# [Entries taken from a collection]
== Segment start ==

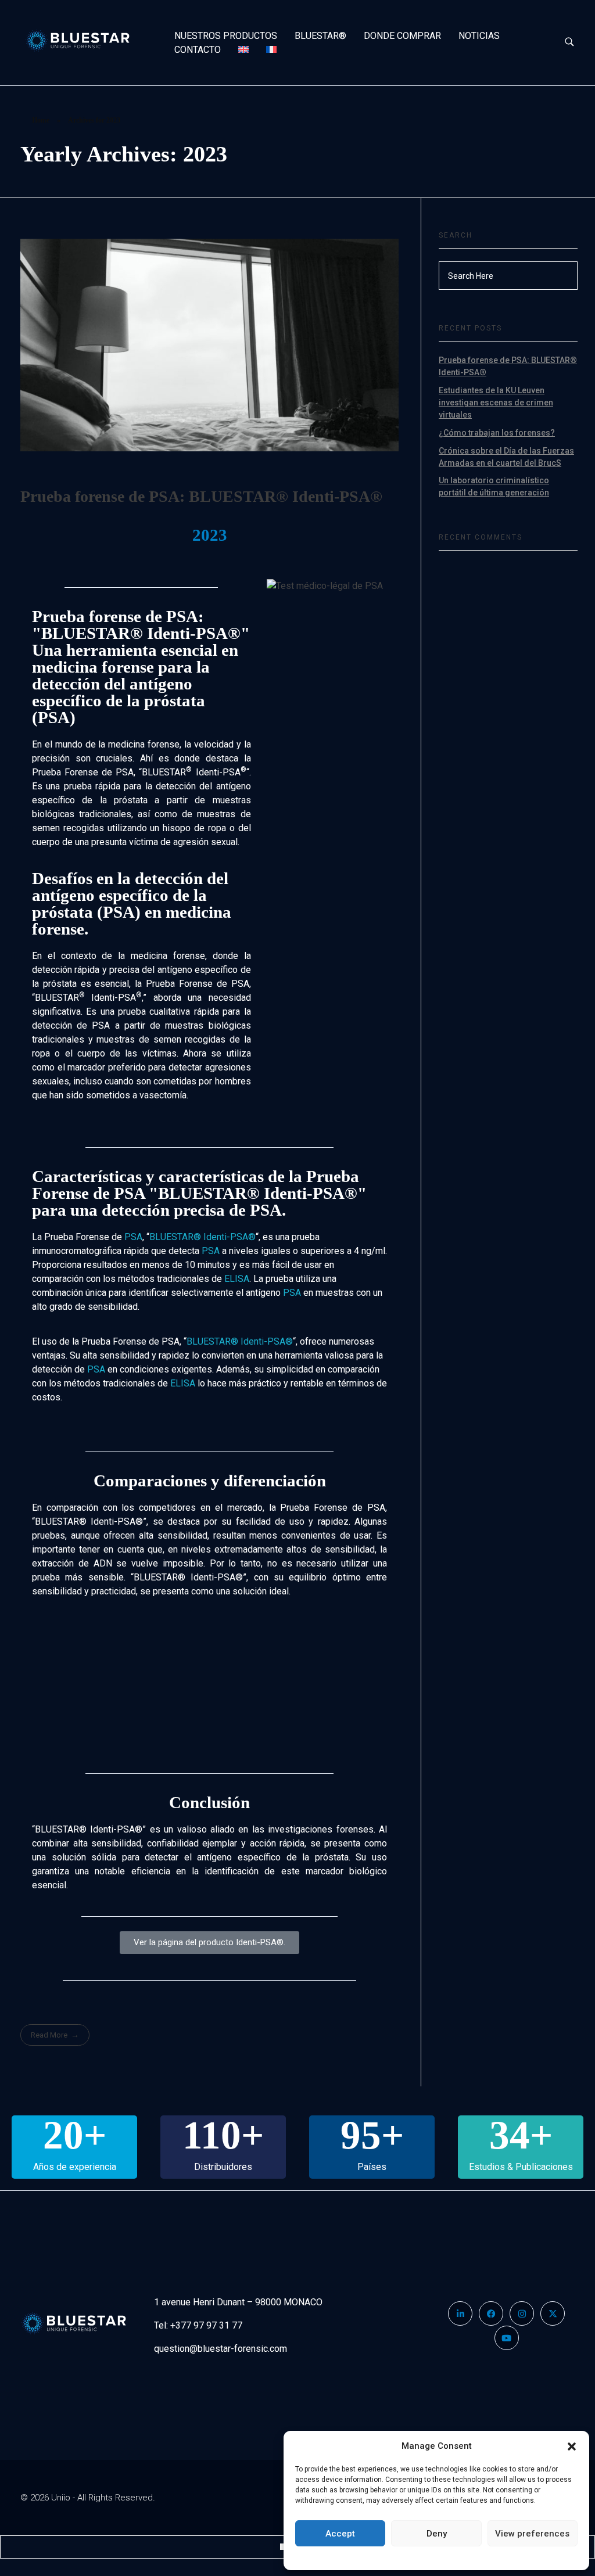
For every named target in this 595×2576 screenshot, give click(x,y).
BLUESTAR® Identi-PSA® (202, 1236)
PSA (133, 1236)
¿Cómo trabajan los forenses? (497, 432)
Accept (340, 2533)
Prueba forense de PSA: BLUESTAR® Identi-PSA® (201, 496)
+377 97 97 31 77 (206, 2325)
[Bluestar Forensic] (87, 41)
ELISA (236, 1278)
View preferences (532, 2533)
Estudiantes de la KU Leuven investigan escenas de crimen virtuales (496, 402)
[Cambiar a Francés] (271, 50)
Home (40, 120)
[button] (572, 2446)
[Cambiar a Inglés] (243, 50)
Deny (436, 2533)
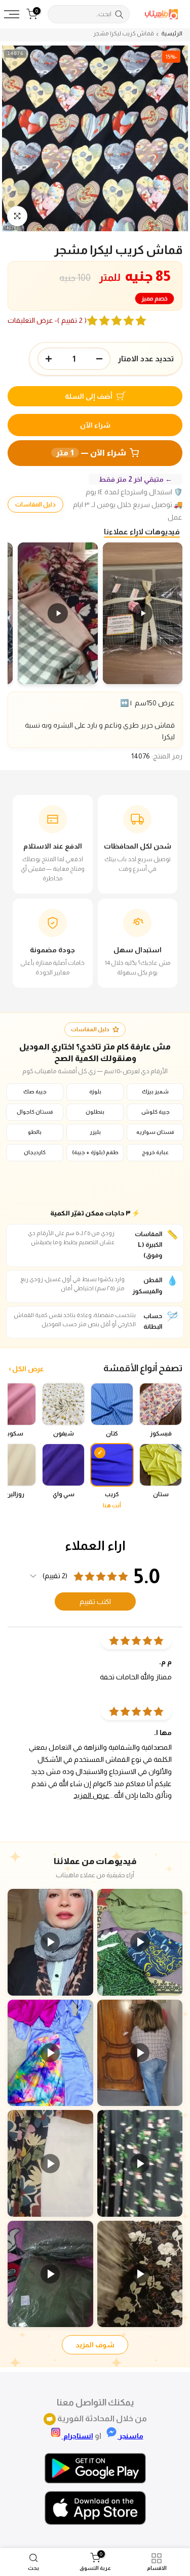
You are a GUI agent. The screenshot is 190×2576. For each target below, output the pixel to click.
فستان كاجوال (35, 1112)
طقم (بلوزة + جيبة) (95, 1152)
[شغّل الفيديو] (140, 1942)
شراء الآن (95, 425)
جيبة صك (35, 1091)
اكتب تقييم (95, 1601)
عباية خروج (155, 1152)
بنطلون (95, 1112)
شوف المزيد (95, 2345)
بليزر (95, 1132)
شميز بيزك (155, 1091)
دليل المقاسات (35, 504)
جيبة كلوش (155, 1112)
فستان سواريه (155, 1132)
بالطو (35, 1132)
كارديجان (35, 1152)
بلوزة (95, 1091)
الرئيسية (171, 33)
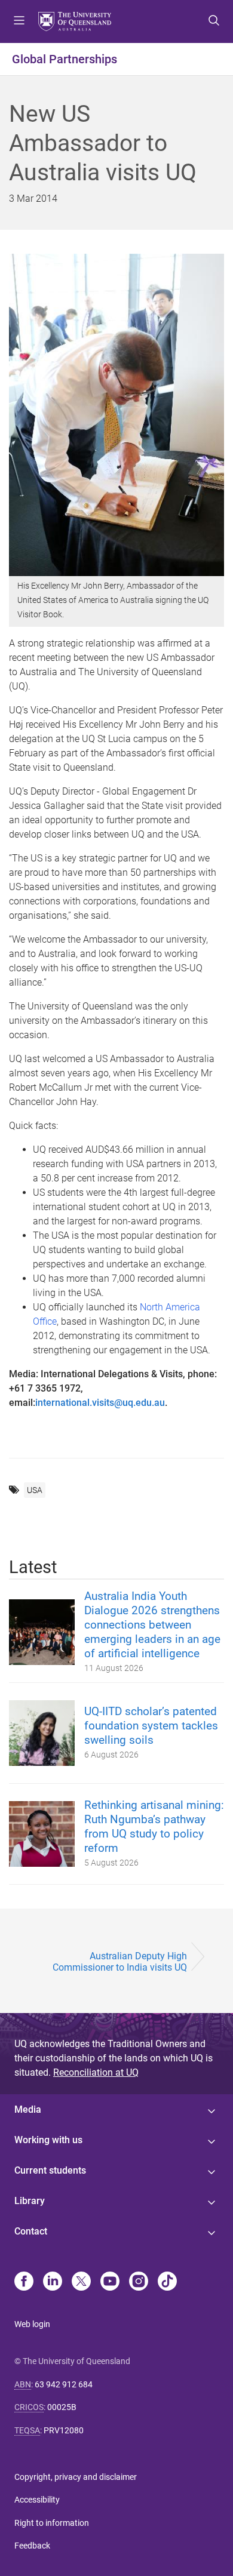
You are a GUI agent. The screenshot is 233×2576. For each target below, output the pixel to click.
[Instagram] (138, 2282)
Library (29, 2200)
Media (27, 2109)
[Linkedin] (52, 2282)
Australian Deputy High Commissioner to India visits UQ (120, 1961)
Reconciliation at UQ (96, 2072)
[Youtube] (109, 2282)
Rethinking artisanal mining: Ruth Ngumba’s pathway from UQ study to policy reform (154, 1826)
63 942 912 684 (64, 2384)
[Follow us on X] (81, 2282)
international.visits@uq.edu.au (100, 1402)
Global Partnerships (64, 59)
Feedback (32, 2545)
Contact (30, 2231)
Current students (50, 2170)
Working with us (48, 2140)
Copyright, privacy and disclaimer (75, 2477)
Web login (32, 2324)
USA (34, 1490)
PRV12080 (64, 2430)
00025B (61, 2407)
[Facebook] (23, 2282)
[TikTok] (167, 2282)
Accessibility (37, 2499)
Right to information (51, 2523)
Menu (19, 21)
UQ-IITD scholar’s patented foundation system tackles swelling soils (151, 1725)
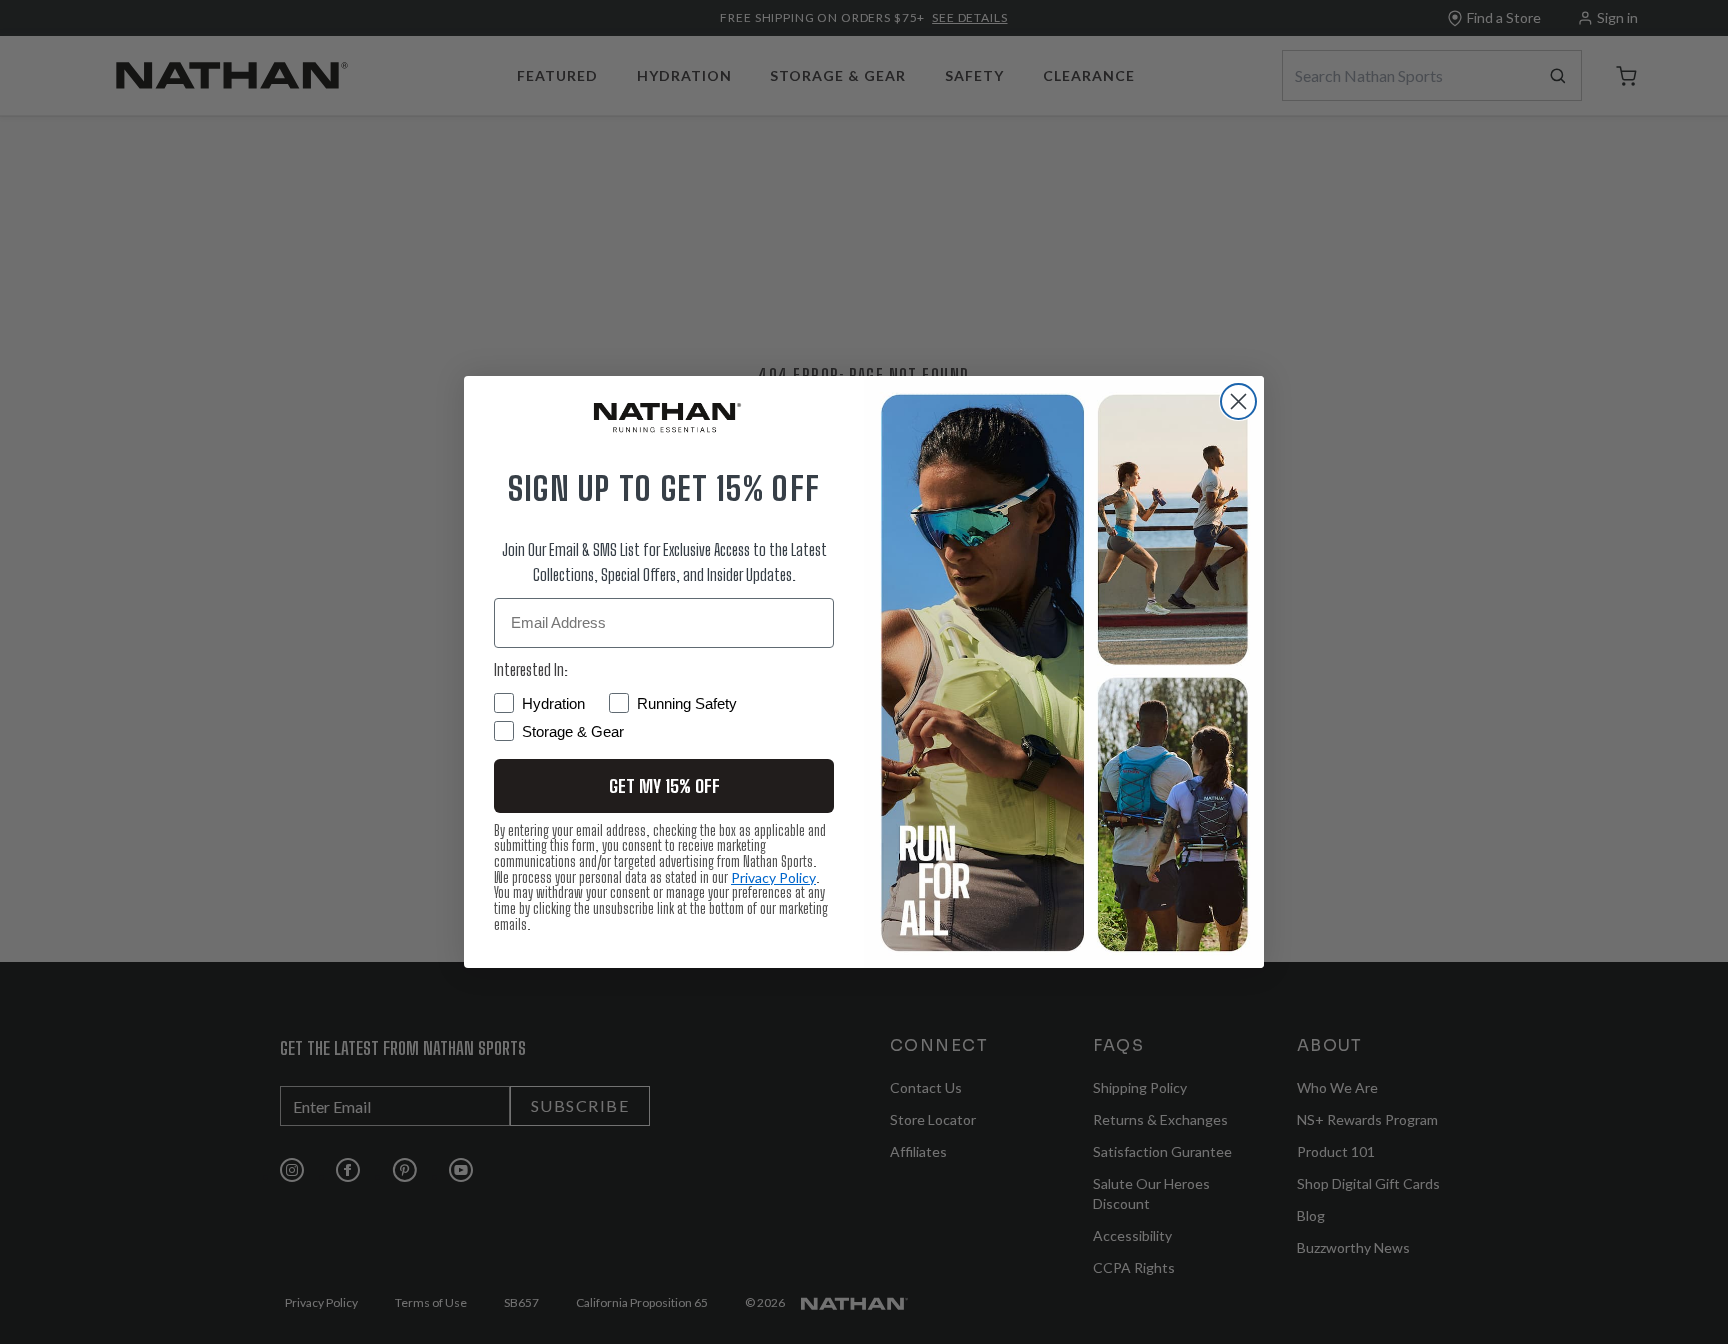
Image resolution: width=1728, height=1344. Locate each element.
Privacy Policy (773, 877)
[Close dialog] (1238, 401)
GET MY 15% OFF (664, 786)
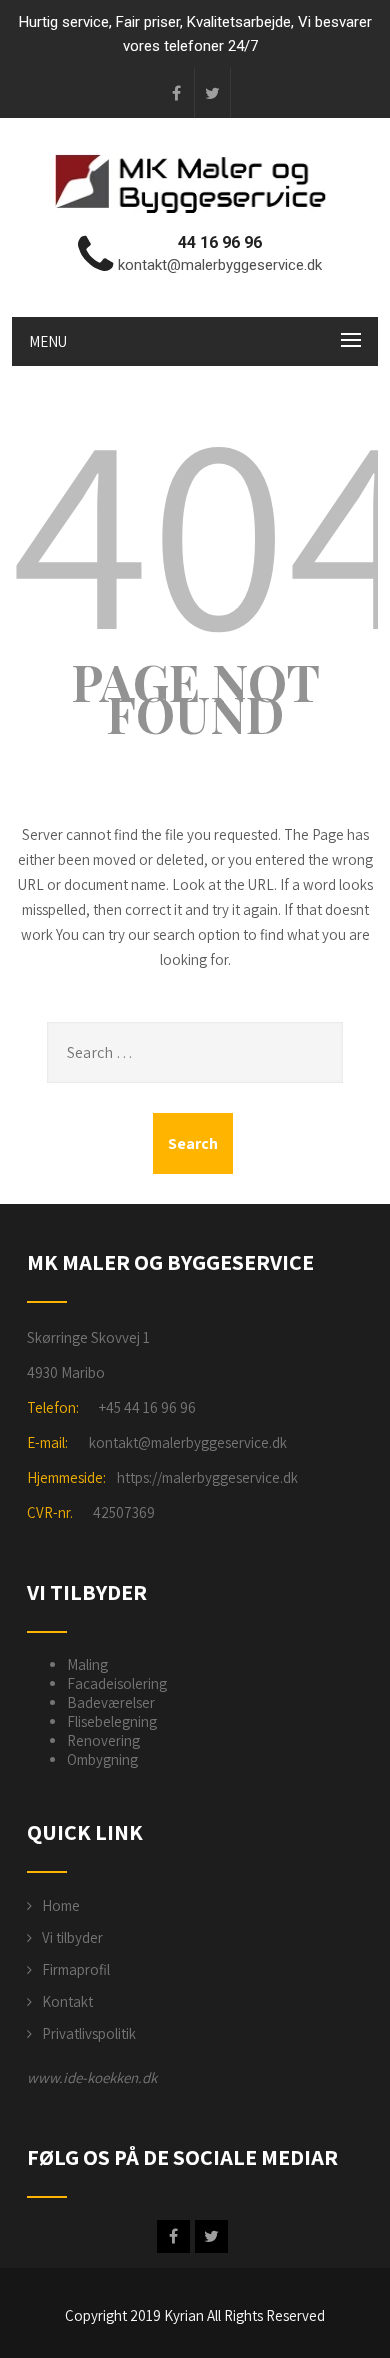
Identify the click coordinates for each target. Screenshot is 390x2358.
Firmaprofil (76, 1969)
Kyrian (184, 2315)
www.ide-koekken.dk (92, 2077)
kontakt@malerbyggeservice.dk (188, 1442)
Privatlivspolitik (89, 2033)
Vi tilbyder (72, 1937)
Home (61, 1905)
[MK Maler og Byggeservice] (195, 212)
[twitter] (213, 93)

== Segment end ==

# [To do]
With pictures omitted, repeat the entries above word for word from the line holding "[button] (572, 2446)" down to the line holding "[Instagram] (138, 2282)", keeping both of those lines.

# [Answer box]
[button] (572, 2446)
[Cambiar a Inglés] (243, 50)
Deny (436, 2533)
You are a GUI agent. The screenshot is 190×2576. For each target below, output the pixel to click.
فستان كاجوال (35, 1112)
طقم (بلوزة + جيبة) (95, 1152)
[شغّل الفيديو] (140, 1942)
شراء الآن (95, 425)
جيبة صك (35, 1091)
اكتب تقييم (95, 1601)
عباية خروج (155, 1152)
بنطلون (95, 1112)
شوف المزيد (95, 2345)
بليزر (95, 1132)
شميز بيزك (155, 1091)
دليل المقاسات (35, 504)
جيبة كلوش (155, 1112)
فستان سواريه (155, 1132)
بالطو (35, 1132)
كارديجان (35, 1152)
بلوزة (95, 1091)
الرئيسية (171, 33)
You are a GUI agent. The screenshot is 233×2576. For each target below, output the pixel to click.
[Instagram] (138, 2282)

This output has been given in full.